Optimal Online Edge Coloring of Planar Graphs with Advice

TL;DR

This paper investigates the amount of future knowledge needed for online edge coloring of graphs, showing that bounded degeneracy graphs require linear advice, while bipartite graphs need advice proportional to their maximum degree for optimal coloring.

Contribution

It establishes bounds on advice complexity for optimal online edge coloring in various graph classes, including bounded degeneracy and bipartite graphs.

Findings

Bounded degeneracy graphs need only O(m) advice bits for optimal coloring.

Achieving better than no-advice competitive ratio requires Ω(m) advice bits.

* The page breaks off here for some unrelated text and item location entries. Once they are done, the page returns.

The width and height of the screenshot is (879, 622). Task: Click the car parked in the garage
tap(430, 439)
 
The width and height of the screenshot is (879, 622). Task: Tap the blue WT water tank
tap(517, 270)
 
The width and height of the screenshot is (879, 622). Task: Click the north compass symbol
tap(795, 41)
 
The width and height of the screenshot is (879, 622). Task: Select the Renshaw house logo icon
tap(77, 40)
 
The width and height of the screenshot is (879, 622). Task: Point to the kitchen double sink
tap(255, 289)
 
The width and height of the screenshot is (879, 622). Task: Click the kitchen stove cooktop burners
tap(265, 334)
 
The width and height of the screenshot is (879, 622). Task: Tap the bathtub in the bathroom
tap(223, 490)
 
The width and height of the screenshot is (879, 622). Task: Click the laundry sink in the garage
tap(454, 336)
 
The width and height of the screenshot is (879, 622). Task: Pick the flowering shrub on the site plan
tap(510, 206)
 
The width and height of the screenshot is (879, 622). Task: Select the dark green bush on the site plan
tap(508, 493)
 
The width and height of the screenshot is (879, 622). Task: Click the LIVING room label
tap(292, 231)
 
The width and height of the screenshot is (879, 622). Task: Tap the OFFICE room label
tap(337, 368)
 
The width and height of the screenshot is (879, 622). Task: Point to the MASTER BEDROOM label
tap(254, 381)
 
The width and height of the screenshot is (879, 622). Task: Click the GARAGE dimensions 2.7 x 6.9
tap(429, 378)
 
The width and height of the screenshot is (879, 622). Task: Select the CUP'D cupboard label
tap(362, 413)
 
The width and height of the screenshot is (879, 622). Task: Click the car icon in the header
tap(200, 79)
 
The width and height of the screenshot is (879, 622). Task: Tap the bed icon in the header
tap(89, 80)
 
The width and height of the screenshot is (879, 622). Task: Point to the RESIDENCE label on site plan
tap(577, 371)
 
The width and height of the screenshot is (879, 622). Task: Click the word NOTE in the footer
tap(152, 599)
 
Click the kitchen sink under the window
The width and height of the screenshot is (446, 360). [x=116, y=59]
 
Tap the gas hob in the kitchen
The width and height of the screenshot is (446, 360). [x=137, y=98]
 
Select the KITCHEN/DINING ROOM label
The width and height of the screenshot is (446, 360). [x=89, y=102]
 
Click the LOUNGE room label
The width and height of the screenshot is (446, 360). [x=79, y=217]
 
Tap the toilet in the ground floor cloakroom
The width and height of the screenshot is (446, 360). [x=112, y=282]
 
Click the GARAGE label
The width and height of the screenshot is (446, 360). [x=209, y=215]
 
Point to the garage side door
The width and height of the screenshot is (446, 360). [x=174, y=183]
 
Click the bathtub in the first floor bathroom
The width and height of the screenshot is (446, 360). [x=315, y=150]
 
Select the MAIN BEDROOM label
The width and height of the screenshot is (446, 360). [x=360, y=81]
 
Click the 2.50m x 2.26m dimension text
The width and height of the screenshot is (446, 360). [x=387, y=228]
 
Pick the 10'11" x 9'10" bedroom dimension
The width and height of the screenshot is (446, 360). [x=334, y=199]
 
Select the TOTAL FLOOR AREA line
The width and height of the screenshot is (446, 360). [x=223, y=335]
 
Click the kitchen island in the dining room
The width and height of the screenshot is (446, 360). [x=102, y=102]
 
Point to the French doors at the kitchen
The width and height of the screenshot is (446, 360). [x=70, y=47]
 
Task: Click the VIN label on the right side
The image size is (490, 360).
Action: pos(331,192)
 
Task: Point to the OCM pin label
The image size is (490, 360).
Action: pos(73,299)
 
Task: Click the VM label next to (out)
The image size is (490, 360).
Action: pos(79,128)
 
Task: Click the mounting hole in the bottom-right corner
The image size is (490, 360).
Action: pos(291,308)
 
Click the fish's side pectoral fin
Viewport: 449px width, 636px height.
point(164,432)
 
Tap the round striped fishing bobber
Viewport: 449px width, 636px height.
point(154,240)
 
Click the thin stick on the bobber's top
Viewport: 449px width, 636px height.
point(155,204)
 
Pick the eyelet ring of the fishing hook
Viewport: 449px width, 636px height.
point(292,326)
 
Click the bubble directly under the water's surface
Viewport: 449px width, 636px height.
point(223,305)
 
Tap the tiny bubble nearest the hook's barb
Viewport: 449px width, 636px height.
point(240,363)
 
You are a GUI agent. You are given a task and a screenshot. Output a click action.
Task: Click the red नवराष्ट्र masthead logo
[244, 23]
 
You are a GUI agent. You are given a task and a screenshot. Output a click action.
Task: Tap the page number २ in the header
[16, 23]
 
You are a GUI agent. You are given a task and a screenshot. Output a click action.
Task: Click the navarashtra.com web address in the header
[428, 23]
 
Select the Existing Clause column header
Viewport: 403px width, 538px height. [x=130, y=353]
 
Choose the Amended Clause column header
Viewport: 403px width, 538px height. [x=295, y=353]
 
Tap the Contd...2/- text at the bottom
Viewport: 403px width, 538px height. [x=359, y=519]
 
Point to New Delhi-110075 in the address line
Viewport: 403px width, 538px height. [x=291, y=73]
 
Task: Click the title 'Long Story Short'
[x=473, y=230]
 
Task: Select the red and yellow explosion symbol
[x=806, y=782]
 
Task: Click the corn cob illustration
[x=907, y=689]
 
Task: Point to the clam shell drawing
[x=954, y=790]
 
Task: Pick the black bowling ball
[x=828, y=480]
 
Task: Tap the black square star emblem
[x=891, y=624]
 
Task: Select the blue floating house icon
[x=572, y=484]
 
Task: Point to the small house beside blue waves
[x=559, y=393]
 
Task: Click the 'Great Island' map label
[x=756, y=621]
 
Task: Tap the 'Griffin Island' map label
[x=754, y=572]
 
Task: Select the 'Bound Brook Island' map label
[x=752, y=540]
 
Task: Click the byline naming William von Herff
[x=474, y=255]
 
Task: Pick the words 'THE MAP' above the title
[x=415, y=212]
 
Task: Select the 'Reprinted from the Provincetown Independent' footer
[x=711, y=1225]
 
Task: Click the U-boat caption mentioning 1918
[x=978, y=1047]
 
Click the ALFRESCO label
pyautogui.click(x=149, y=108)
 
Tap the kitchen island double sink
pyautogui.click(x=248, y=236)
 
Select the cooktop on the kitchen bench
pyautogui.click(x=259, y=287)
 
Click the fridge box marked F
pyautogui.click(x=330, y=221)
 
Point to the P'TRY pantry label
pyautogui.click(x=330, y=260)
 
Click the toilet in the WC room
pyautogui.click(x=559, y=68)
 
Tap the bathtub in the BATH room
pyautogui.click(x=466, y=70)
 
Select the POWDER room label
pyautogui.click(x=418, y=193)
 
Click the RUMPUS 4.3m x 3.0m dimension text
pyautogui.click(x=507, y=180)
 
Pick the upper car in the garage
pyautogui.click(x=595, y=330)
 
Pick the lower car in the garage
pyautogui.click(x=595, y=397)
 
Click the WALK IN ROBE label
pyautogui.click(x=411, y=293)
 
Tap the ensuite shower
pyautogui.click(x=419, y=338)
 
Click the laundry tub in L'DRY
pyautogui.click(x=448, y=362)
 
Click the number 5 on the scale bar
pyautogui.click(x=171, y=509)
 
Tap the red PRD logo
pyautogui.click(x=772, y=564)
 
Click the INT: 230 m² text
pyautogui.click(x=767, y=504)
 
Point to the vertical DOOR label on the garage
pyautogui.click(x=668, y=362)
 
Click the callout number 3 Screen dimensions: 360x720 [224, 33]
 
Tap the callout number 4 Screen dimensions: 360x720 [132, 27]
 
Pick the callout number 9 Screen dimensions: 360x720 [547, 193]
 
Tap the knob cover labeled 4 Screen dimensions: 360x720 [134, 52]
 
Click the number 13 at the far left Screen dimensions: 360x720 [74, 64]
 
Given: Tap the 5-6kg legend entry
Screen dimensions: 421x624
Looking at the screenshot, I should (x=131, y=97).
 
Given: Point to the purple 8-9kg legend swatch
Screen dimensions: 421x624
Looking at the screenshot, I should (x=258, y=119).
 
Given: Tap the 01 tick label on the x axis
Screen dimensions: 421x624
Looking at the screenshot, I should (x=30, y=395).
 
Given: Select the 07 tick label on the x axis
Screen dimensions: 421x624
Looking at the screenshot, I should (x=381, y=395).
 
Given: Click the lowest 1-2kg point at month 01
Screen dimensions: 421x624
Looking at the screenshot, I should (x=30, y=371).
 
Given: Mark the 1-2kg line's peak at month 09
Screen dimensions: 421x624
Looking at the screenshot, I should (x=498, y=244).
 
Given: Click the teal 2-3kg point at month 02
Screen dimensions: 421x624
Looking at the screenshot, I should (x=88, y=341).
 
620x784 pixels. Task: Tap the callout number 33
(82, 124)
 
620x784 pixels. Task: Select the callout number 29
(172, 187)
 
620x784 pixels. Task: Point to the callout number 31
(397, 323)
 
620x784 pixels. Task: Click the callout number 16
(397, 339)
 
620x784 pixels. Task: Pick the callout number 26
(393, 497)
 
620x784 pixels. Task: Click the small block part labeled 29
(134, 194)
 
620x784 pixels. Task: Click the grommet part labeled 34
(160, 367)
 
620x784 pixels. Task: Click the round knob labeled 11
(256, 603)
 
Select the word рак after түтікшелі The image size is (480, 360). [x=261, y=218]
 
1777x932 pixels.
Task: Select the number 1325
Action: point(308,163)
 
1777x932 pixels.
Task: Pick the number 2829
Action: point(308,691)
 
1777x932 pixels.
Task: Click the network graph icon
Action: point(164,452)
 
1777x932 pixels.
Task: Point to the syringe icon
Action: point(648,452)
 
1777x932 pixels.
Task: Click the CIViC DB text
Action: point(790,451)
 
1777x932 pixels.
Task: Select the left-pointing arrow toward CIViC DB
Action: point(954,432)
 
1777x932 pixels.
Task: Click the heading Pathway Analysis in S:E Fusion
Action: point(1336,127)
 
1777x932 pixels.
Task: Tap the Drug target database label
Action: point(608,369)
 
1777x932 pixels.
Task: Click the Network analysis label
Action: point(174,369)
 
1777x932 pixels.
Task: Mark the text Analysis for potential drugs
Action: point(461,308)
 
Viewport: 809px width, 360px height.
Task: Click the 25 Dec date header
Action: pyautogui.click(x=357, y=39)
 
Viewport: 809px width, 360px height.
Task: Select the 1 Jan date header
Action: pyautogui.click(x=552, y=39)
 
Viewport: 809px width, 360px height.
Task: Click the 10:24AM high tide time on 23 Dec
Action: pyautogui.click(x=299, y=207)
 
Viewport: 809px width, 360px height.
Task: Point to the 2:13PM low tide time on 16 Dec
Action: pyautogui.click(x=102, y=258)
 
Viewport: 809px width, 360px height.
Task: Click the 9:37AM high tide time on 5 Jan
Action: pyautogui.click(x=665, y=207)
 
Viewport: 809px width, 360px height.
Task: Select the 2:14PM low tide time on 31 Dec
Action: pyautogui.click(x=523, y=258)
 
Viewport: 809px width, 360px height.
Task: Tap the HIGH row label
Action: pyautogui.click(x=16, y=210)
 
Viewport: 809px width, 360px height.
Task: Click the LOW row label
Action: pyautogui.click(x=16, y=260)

Bipartite graphs require Ω(m log Δ) advice bits for optimal coloring with fixed advice per edge.

Abstract

Using the framework of advice complexity, we study the amount of knowledge about the future that an online algorithm needs to color the edges of a graph optimally, i.e., using as few colors as possible. For graphs of maximum degree $\Delta$, it follows from Vizing's Theorem that $O(m\log \Delta)$ bits of advice suffice to achieve optimality, where $m$ is the number of edges. We show that for graphs of bounded degeneracy (a class of graphs including e.g. trees and planar graphs), only $O(m)$ bits of advice are needed to compute an optimal solution online, independently of how large $\Delta$ is. On the other hand, we show that $\Omega (m)$ bits of advice are necessary just to achieve a competitive ratio better than that of the best deterministic online algorithm without advice. Furthermore, we consider algorithms which use a fixed number of advice bits per edge (our algorithm for graphs of bounded degeneracy belongs to this class of algorithms). We show that for bipartite graphs, any such algorithm must use at least $\Omega(m\log \Delta)$ bits of advice to achieve optimality.